_What this task involves_. Without dropping or altering a single word, give the listing again.

_Input_.

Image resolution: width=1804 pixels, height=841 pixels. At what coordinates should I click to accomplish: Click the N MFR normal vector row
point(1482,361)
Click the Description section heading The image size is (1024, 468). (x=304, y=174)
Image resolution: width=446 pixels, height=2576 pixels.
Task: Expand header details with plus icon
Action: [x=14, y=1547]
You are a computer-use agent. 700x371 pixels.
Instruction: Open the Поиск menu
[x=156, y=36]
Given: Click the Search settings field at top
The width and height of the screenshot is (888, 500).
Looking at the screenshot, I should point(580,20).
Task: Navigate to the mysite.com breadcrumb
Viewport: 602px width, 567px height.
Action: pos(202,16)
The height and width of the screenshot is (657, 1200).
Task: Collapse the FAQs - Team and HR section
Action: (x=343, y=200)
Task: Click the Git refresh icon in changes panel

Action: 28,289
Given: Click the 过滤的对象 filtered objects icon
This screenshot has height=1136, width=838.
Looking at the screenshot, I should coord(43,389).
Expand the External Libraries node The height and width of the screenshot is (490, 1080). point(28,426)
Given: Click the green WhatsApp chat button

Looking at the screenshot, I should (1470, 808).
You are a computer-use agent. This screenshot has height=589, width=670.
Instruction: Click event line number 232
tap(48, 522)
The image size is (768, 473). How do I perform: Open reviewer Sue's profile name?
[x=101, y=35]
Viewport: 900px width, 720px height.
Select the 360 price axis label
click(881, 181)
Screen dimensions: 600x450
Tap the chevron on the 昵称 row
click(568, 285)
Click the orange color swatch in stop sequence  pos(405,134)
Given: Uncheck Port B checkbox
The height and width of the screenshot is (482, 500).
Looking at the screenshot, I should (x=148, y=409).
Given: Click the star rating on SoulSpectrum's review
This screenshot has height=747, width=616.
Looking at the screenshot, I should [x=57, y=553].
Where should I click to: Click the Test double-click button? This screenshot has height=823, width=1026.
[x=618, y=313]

_Result of the exercise_.
Image resolution: width=1804 pixels, height=841 pixels. At what coordinates should I click to accomplish: Click the N MFR normal vector row
point(1482,361)
Click the Description section heading The image size is (1024, 468). (x=304, y=174)
Image resolution: width=446 pixels, height=2576 pixels.
Task: Expand header details with plus icon
Action: [x=14, y=1547]
You are a computer-use agent. 700x371 pixels.
Instruction: Open the Поиск menu
[x=156, y=36]
Given: Click the Search settings field at top
The width and height of the screenshot is (888, 500).
Looking at the screenshot, I should point(580,20).
Task: Navigate to the mysite.com breadcrumb
Viewport: 602px width, 567px height.
Action: pos(202,16)
The height and width of the screenshot is (657, 1200).
Task: Collapse the FAQs - Team and HR section
Action: (x=343, y=200)
Task: Click the Git refresh icon in changes panel

Action: 28,289
Given: Click the 过滤的对象 filtered objects icon
This screenshot has height=1136, width=838.
Looking at the screenshot, I should coord(43,389).
Expand the External Libraries node The height and width of the screenshot is (490, 1080). point(28,426)
Given: Click the green WhatsApp chat button

Looking at the screenshot, I should (1470, 808).
You are a computer-use agent. This screenshot has height=589, width=670.
Instruction: Click event line number 232
tap(48, 522)
The image size is (768, 473). How do I perform: Open reviewer Sue's profile name?
[x=101, y=35]
Viewport: 900px width, 720px height.
Select the 360 price axis label
click(881, 181)
Screen dimensions: 600x450
Tap the chevron on the 昵称 row
click(568, 285)
Click the orange color swatch in stop sequence  pos(405,134)
Given: Uncheck Port B checkbox
The height and width of the screenshot is (482, 500).
Looking at the screenshot, I should (x=148, y=409).
Given: Click the star rating on SoulSpectrum's review
This screenshot has height=747, width=616.
Looking at the screenshot, I should [x=57, y=553].
Where should I click to: Click the Test double-click button? This screenshot has height=823, width=1026.
[x=618, y=313]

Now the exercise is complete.